Na última divulgação de resultados, a Microsoft reportou uma receita de US$ 76,4 bilhões e um lucro líquido de US$ 27,2 bilhões, superando as projeções do mercado. O destaque ficou para o desempenho da Azure, plataforma de computação em nuvem da empresa, cujas vendas cresceram 39% no trimestre — cinco pontos acima do esperado.
Foi a primeira vez que a Microsoft detalhou os resultados do Azure, revelando que a divisão já fatura mais de US$ 75 bilhões por ano, com forte influência da IA. Segundo a empresa, esse crescimento se deve à migração de serviços corporativos para a nuvem, ao desenvolvimento de aplicações nativas e ao aumento da demanda por soluções baseadas em IA.
Jonathan Neilson, VP de Relações com Investidores da Microsoft, declarou ao Wall Street Journal:
“A adoção da IA está ajudando todo o portfólio. Isso tem feito com que empresas prefiram o Azure à concorrência.”
Capex recorde para manter a liderança
O investimento pesado em infraestrutura é peça-chave da estratégia da Microsoft. O capital investido (capex) no último trimestre foi de US$ 24 bilhões, com projeção de alcançar US$ 30 bilhões no trimestre atual. Para o ano fiscal que termina em junho de 2026, a expectativa é de US$ 120 bilhões investidos, o que representa um aumento de 36% em relação ao ano anterior e um salto de 300% em comparação com 2022.
Segundo Amy Hood, CFO da empresa, esse aumento é sustentado por contratos já firmados, o que garante confiança no retorno sobre o investimento (ROI).
Meta avança com anúncios mais eficientes
A Meta também apresentou números robustos. A empresa, dona de plataformas como Facebook e Instagram, divulgou receita de US$ 47,5 bilhões e lucro líquido de US$ 18,3 bilhões, ambos acima das expectativas. O mercado reagiu positivamente, com as ações subindo 12%.
O CEO Mark Zuckerberg atribuiu o bom desempenho da principal fonte de receita da companhia — os anúncios digitais — às melhorias trazidas pela IA.
“Essas melhorias permitiram que a Meta aumentasse o preço médio de seus anúncios,” explicou Matt Britzman, analista da Hargreaves Lansdown, à Bloomberg.
Investimento ousado mesmo sob críticas

Apesar das críticas anteriores à sua estratégia de apostar pesado em IA, Zuckerberg ganhou fôlego com os resultados positivos.
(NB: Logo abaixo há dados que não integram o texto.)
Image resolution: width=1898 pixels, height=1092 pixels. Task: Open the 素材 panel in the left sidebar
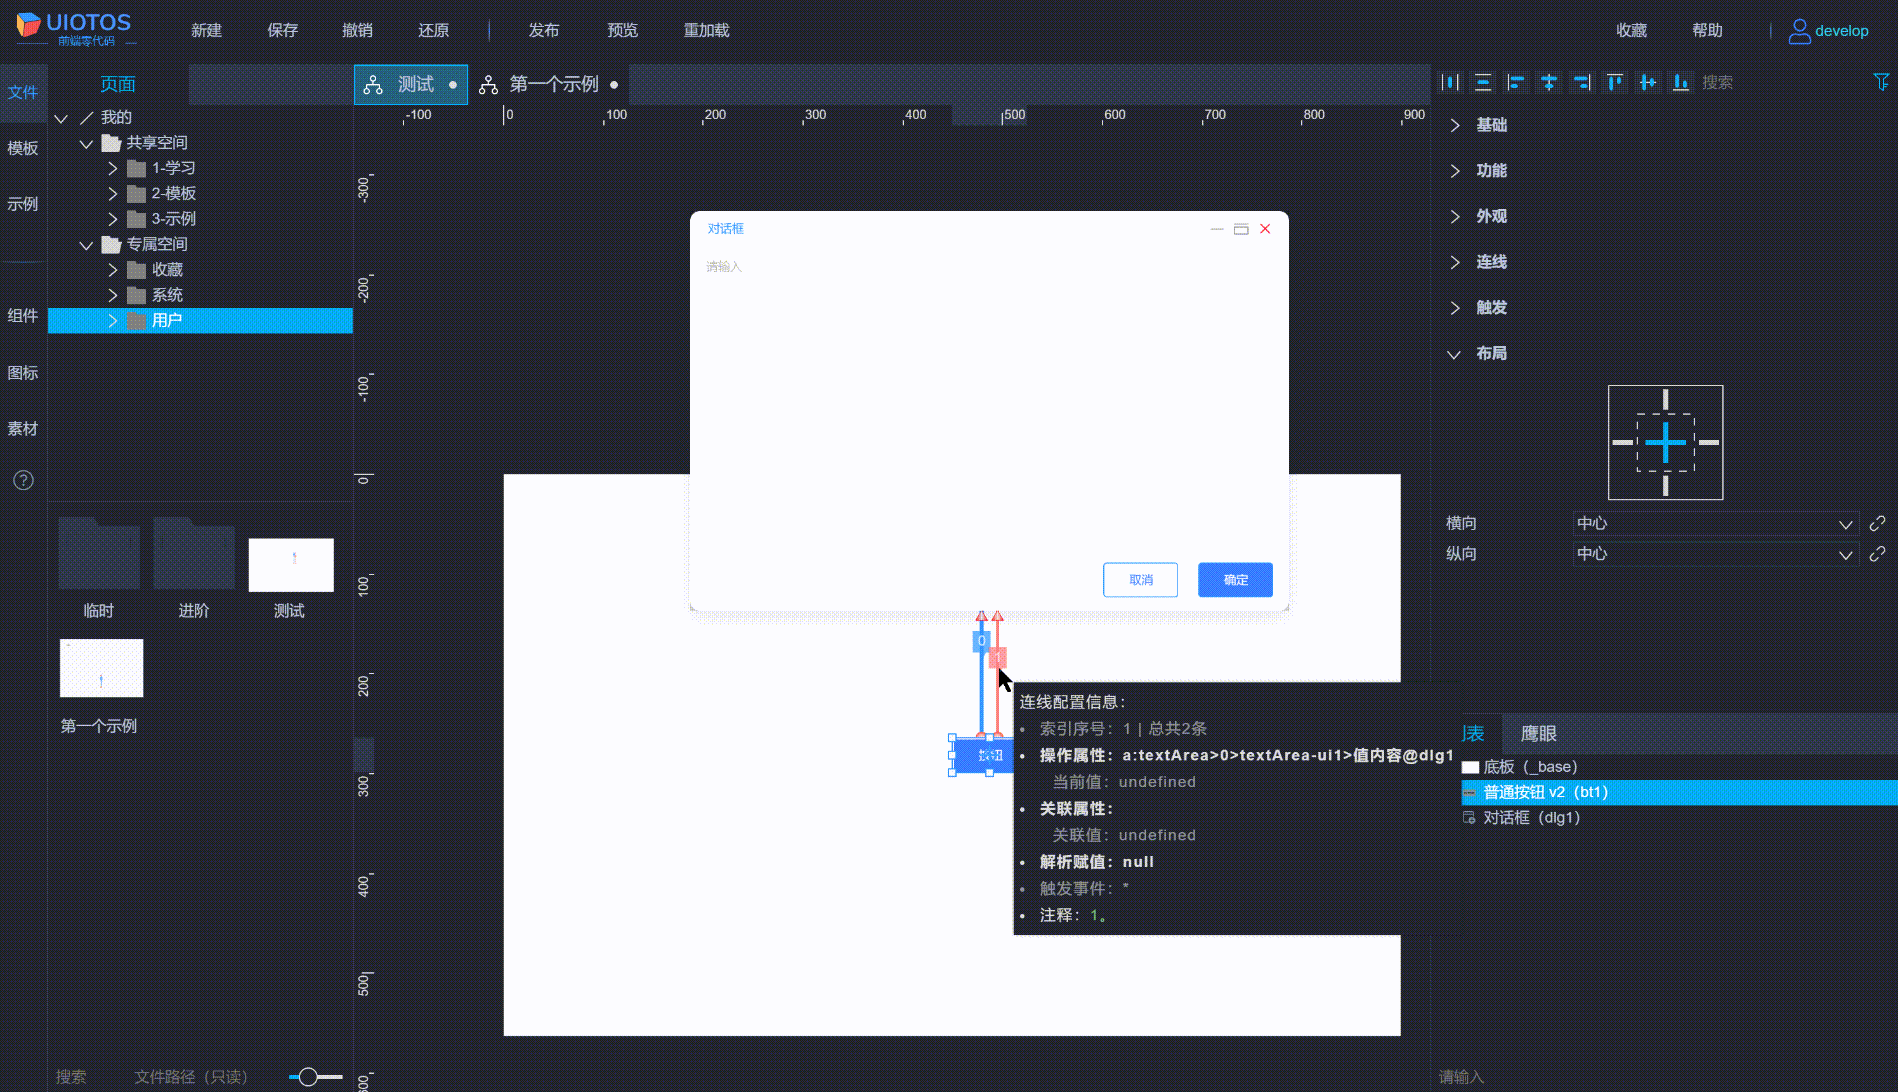(x=22, y=428)

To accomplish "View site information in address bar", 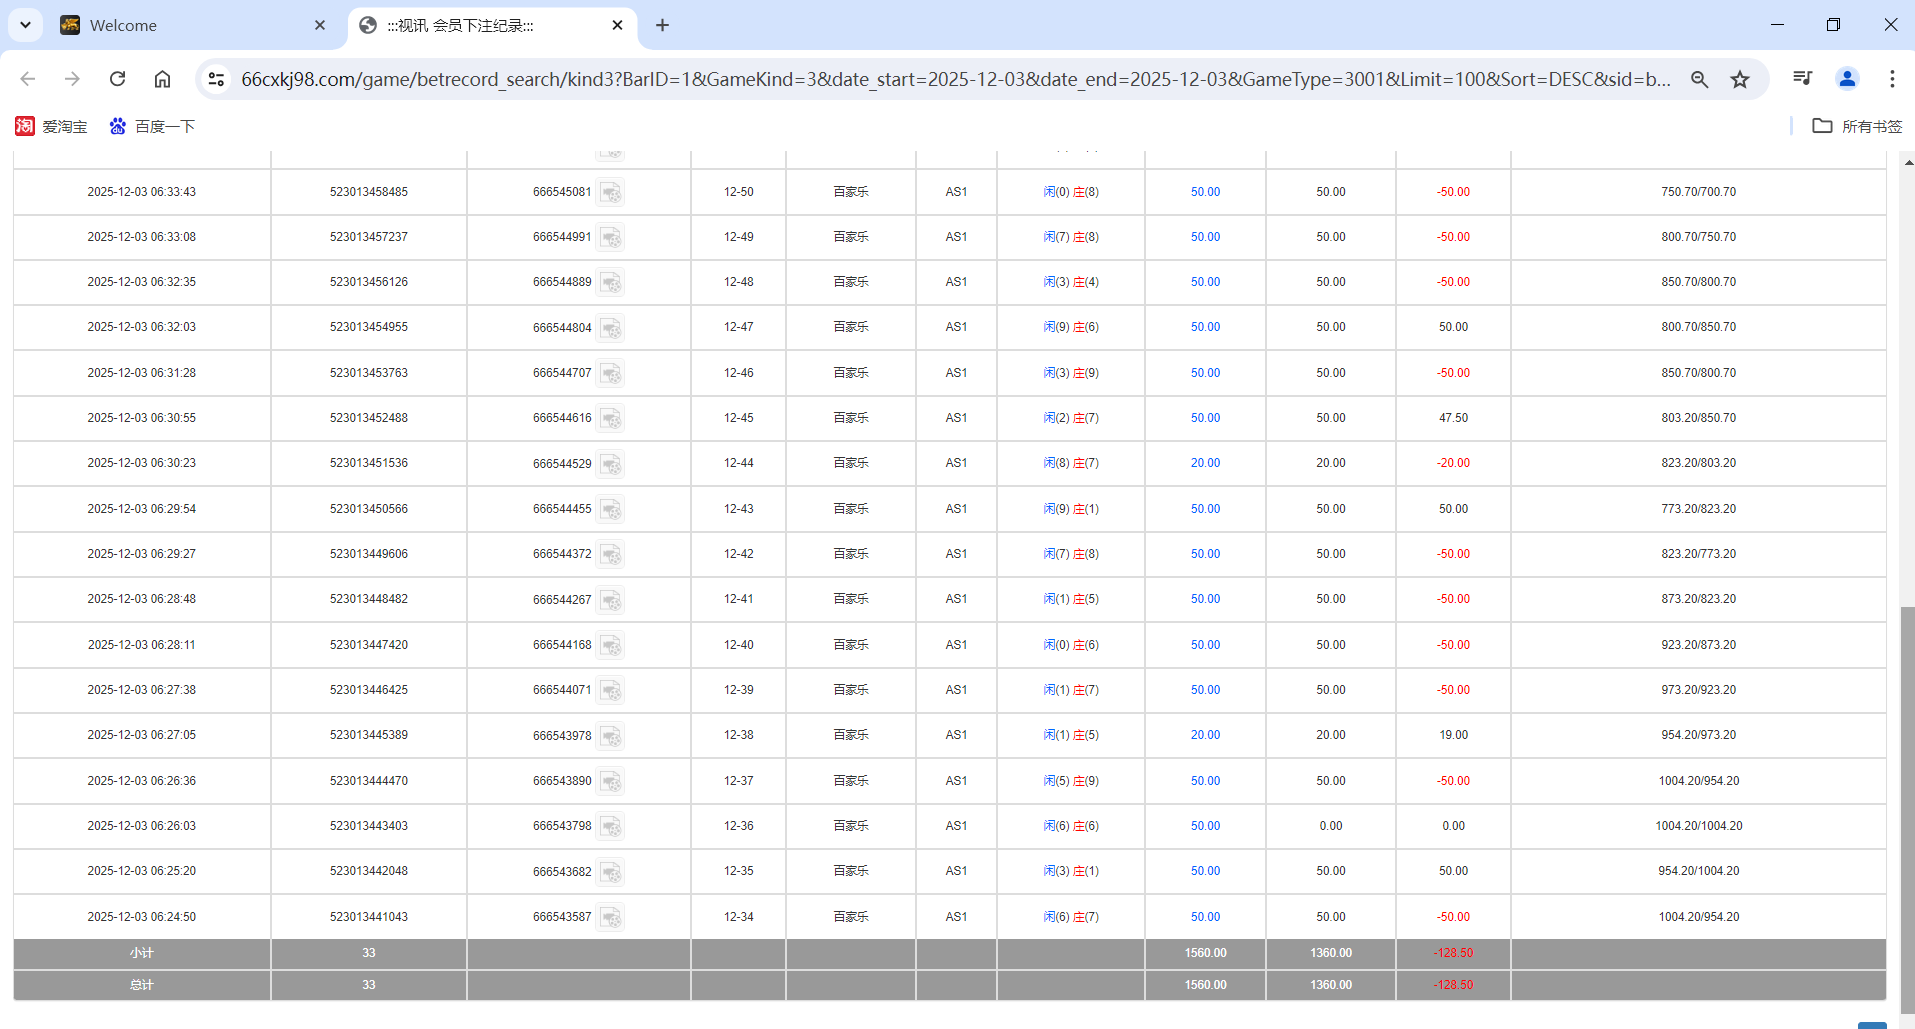I will (216, 79).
A Meta prevê que seus investimentos saltem de US$ 39 bilhões em 2023 para US$ 72 bilhões em 2024, podendo chegar a US$ 100 bilhões em 2026.
Além disso, a empresa continua contratando especialistas em IA para seu setor de pesquisa, o que deve elevar ainda mais os custos operacionais. Projeções do The Information indicam que a conta total da Meta pode chegar a US$ 150 bilhões até 2026, um aumento de 58% em relação aos níveis atuais.
Confiança no longo prazo
O otimismo das empresas é compartilhado por analistas como Dan Ives, da Wedbush, que afirmou ao Axios:
“À medida que a revolução se espalha, você ainda precisa ter big techs na carteira, mas isso não pode ser todo o seu portfólio de tecnologia. Você precisa estar exposto a outras derivadas de IA.”
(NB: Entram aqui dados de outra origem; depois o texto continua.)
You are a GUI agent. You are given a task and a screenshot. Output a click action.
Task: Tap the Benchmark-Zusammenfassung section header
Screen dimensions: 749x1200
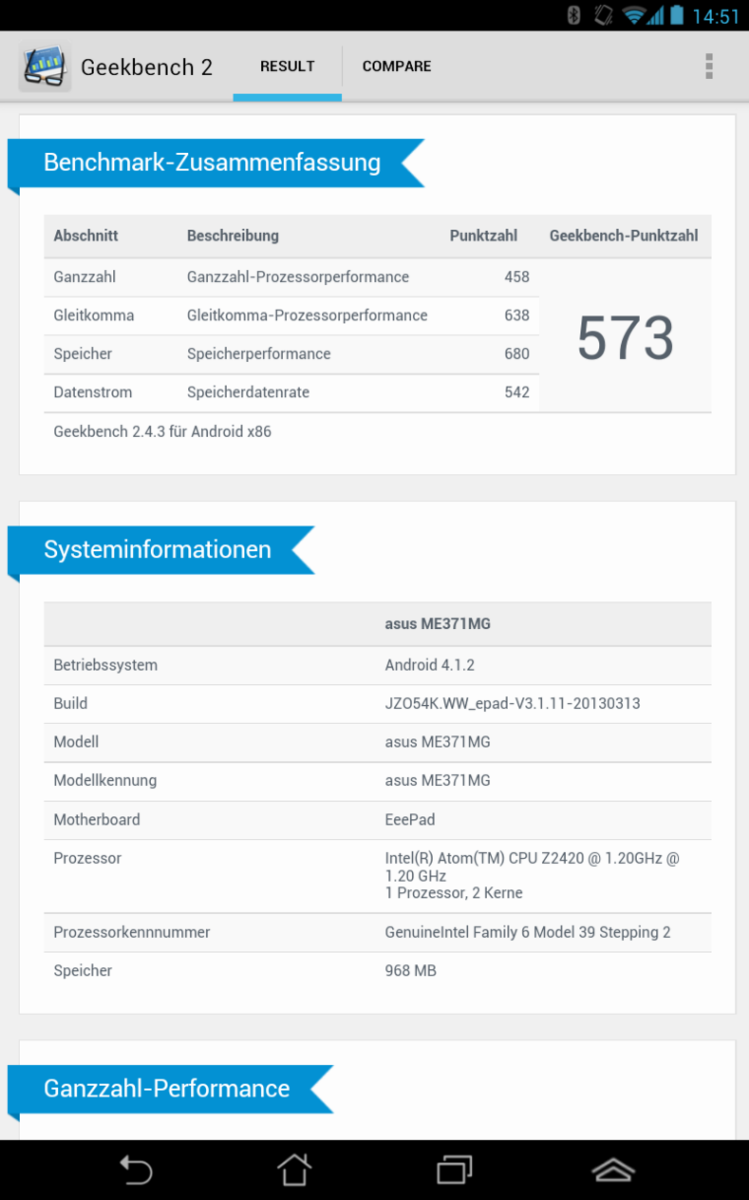[x=212, y=163]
Mesmo com os altos investimentos, o desempenho atual indica que Meta e Microsoft estão no caminho certo para liderar o futuro tecnológico com soluções baseadas em IA.
Valor de mercado e contexto
Hoje, a Microsoft vale US$ 4 trilhões na Bolsa, sendo a segunda empresa a alcançar esse marco depois da Nvidia. Já a Meta ultrapassou os US$ 2 trilhões, refletindo a confiança dos investidores em suas estratégias de crescimento.